> [Excerpt]
**********
But they didn’t turn out to be the future. Gawker shut down in 2016, briefly revived and shut down again this February. Last month BuzzFeed News closed up shop. The other iconic brand of the era, Vice, is reportedly near bankruptcy and has laid off many journalists in recent weeks. On television, still America’s dominant medium, social media also helped boost a new kind of confrontational, hyperpolitical style, but that seems to be fading, too. Also last month the corporate owners of cable networks pushed out two of the defining voices of the confrontational Trump years, Tucker Carlson and Don Lemon.
Media commentators from CNN to The Financial Times are using the same phrase for this moment: “The end of an era.”
But when did this era in media begin? Where in the media did this remarkable new openness and uncontrollable anger start? Answers, of course, are subjective, and I don’t claim to know who the first person was to be searingly honest online or demonstratively mad on the internet. But to understand the period we all lived through, we need to give it a beginning and an end. And when I went back to find the origins of this media moment while researching a book on our recent history, the earliest, brightest sparks I saw came from a particular place.
**********
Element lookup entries
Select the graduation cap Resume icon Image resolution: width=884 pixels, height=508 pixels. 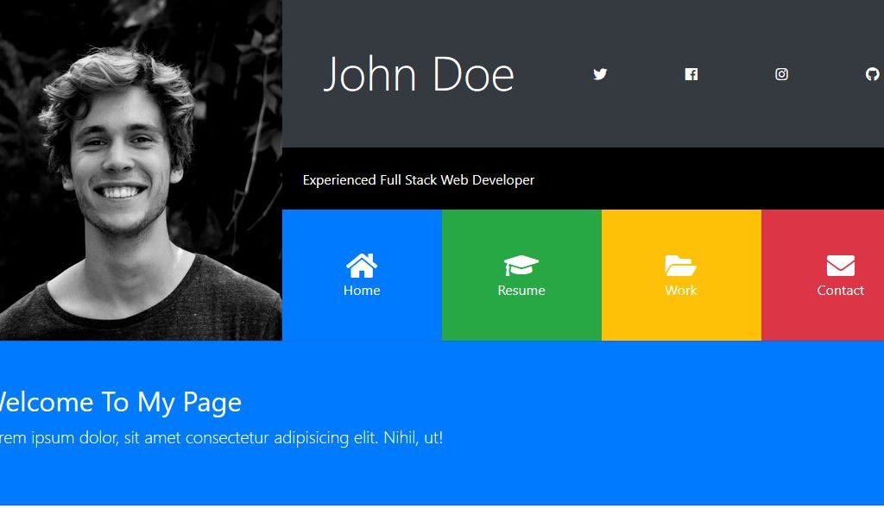pos(521,265)
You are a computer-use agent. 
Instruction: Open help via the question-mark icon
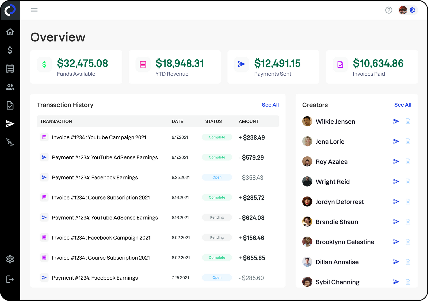coord(389,10)
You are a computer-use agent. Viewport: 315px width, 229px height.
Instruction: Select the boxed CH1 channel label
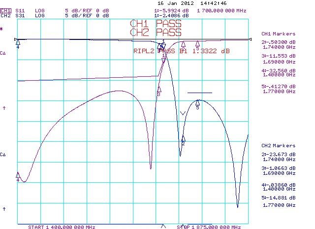pos(6,10)
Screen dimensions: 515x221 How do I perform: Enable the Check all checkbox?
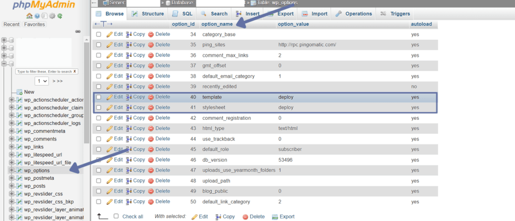click(x=116, y=216)
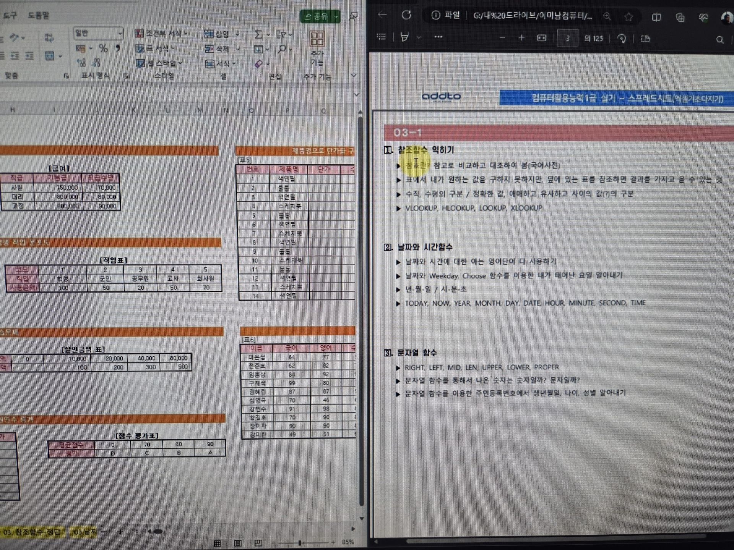Refresh the PDF page in the browser
Screen dimensions: 734x550
[406, 15]
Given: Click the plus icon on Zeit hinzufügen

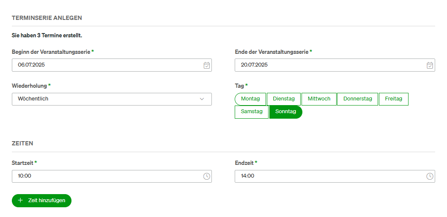Looking at the screenshot, I should 20,200.
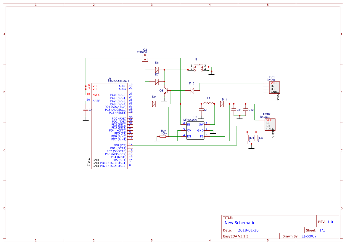346x245 pixels.
Task: Select the R24 resistor symbol
Action: click(x=247, y=138)
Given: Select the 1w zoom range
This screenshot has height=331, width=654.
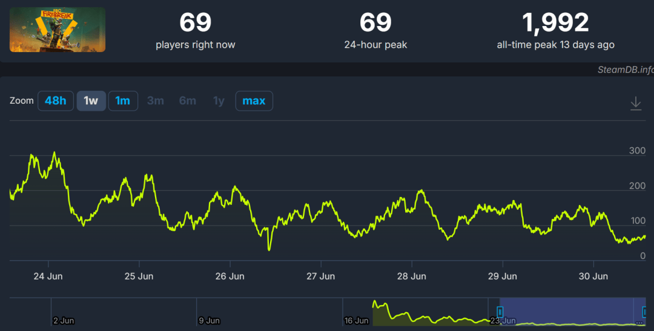Looking at the screenshot, I should click(x=91, y=101).
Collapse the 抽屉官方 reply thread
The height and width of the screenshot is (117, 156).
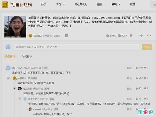click(x=8, y=78)
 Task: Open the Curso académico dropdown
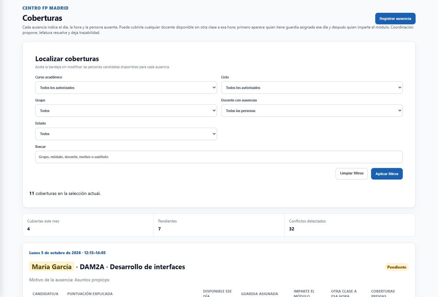(126, 88)
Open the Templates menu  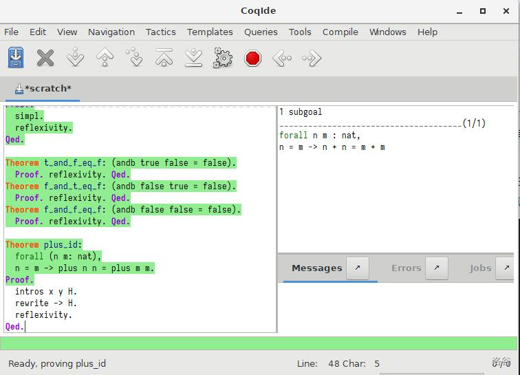[x=210, y=32]
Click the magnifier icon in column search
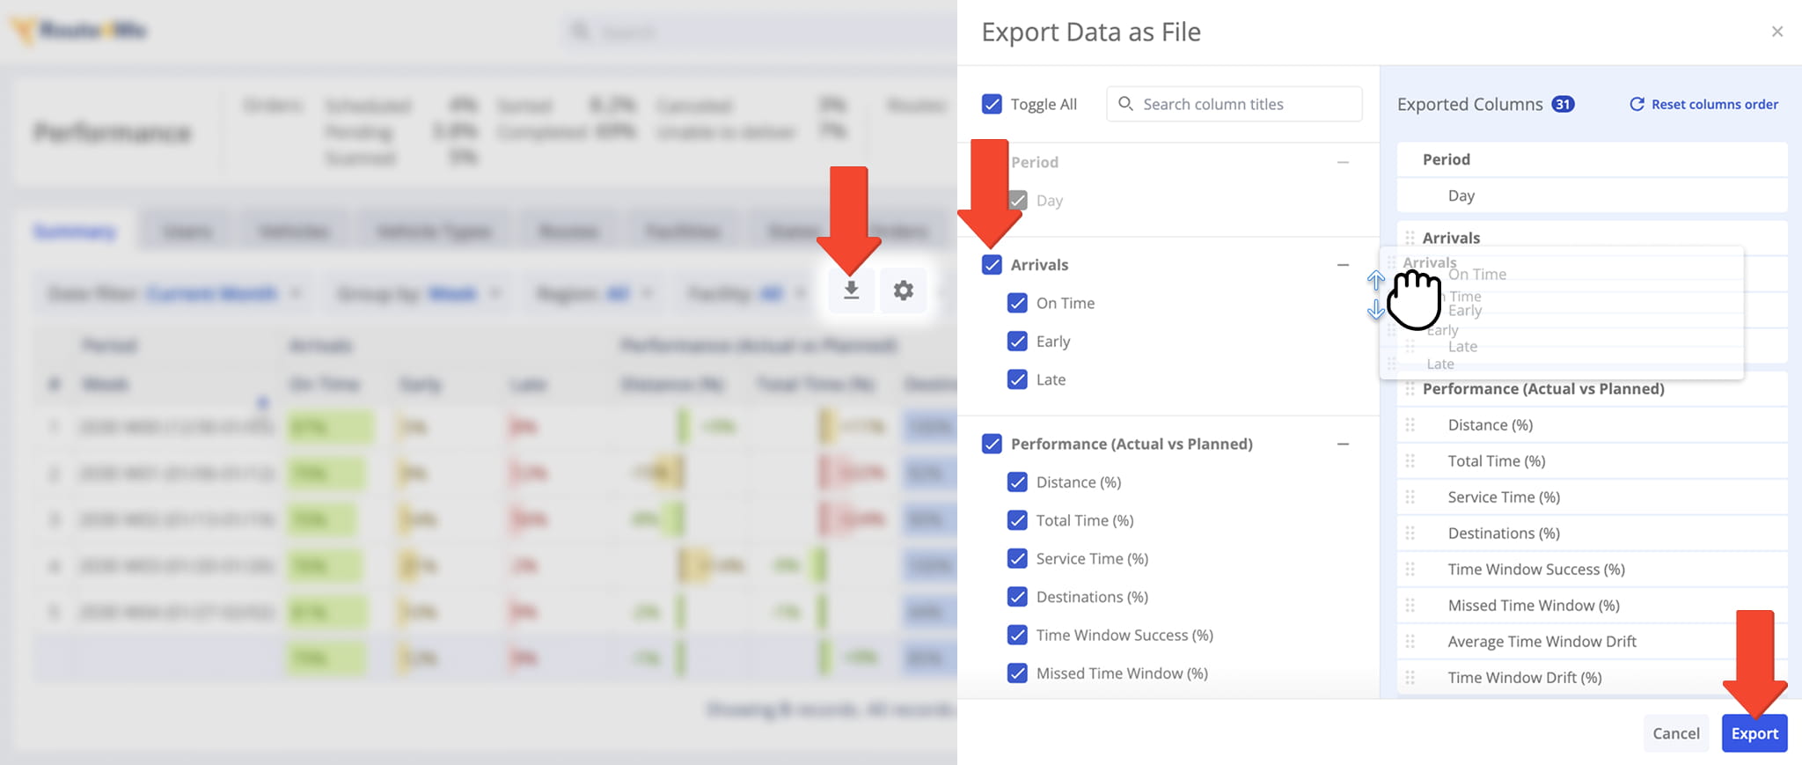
**********
> [Things to do]
1: Which two cable news voices does the media-era passage say were pushed out last month?
2: Write the next part of the media-era passage, beginning after its final sentence.
These entries have nothing to do with the media-era passage.

> [Task results]
1: Tucker Carlson and Don Lemon.

2:
The site was Jezebel, a blog started in 2007 by the founder of the sharp-edged media gossip site Gawker, Nick Denton. Jezebel wasn’t intended to be revolutionary. He started it in the hopes of attracting makeup advertisements. But the woman he hired to create the blog, Anna Holmes, had an agenda of her own. She had been an editor at Glamour quietly raging at the two-dimensional women Condé Nast’s magazines and their rivals portrayed, and the vapid content she churned out when the magazine’s hottest topics were “sex and angels.”